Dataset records
* * * * * * * * *

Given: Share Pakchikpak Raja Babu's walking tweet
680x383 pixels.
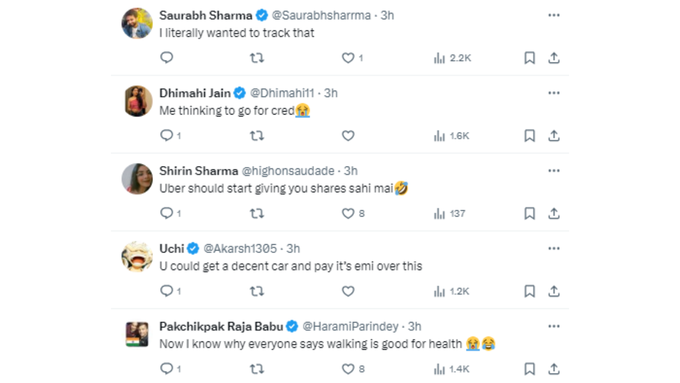Looking at the screenshot, I should [553, 369].
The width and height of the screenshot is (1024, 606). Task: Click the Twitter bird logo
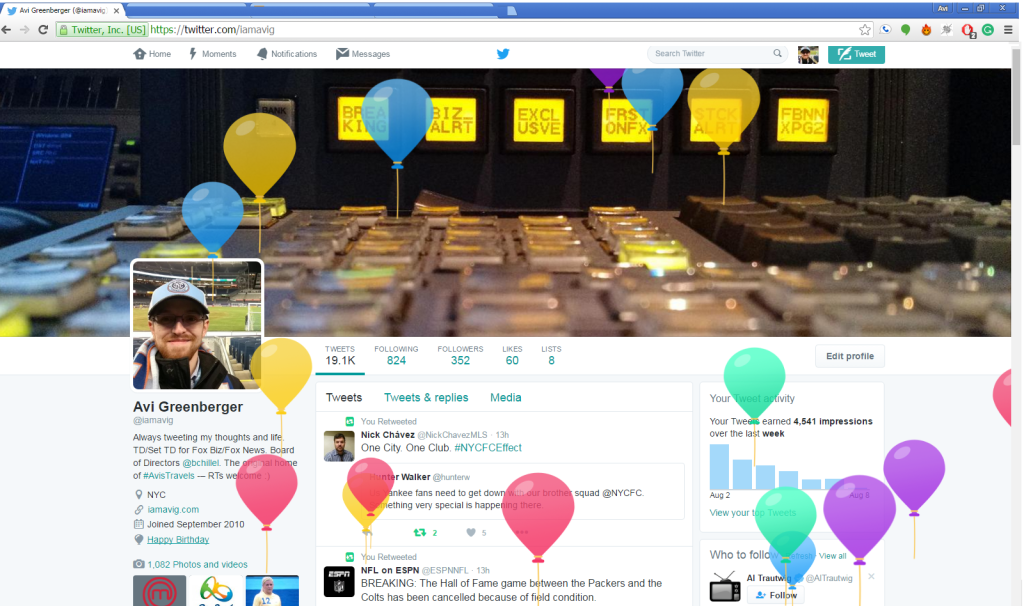pyautogui.click(x=502, y=54)
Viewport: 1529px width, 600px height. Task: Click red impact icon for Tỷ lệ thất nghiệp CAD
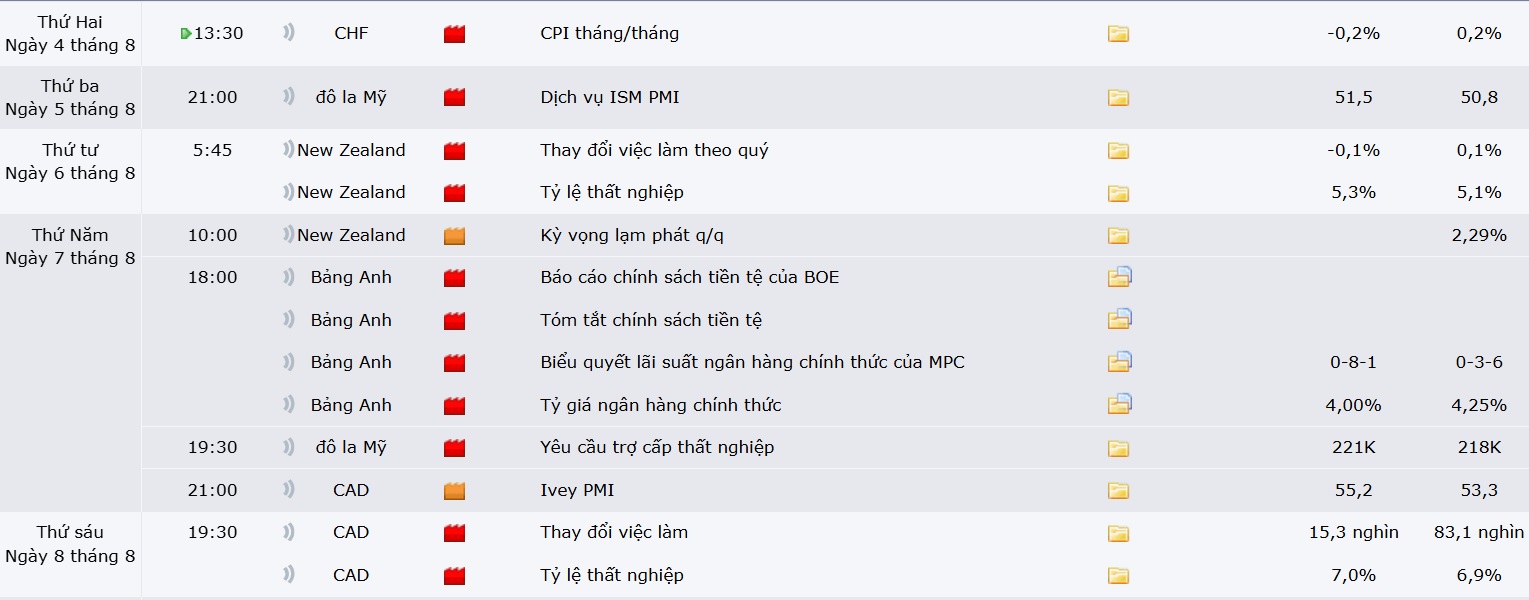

* * * * * * * * *

Activity
The records above are to be reproduced exactly; the pictures are to be left out.

Task answer
Given: Share Pakchikpak Raja Babu's walking tweet
680x383 pixels.
Looking at the screenshot, I should [553, 369].
The width and height of the screenshot is (1024, 606). Task: Click the Twitter bird logo
pyautogui.click(x=502, y=54)
Viewport: 1529px width, 600px height. Task: Click red impact icon for Tỷ lệ thất nghiệp CAD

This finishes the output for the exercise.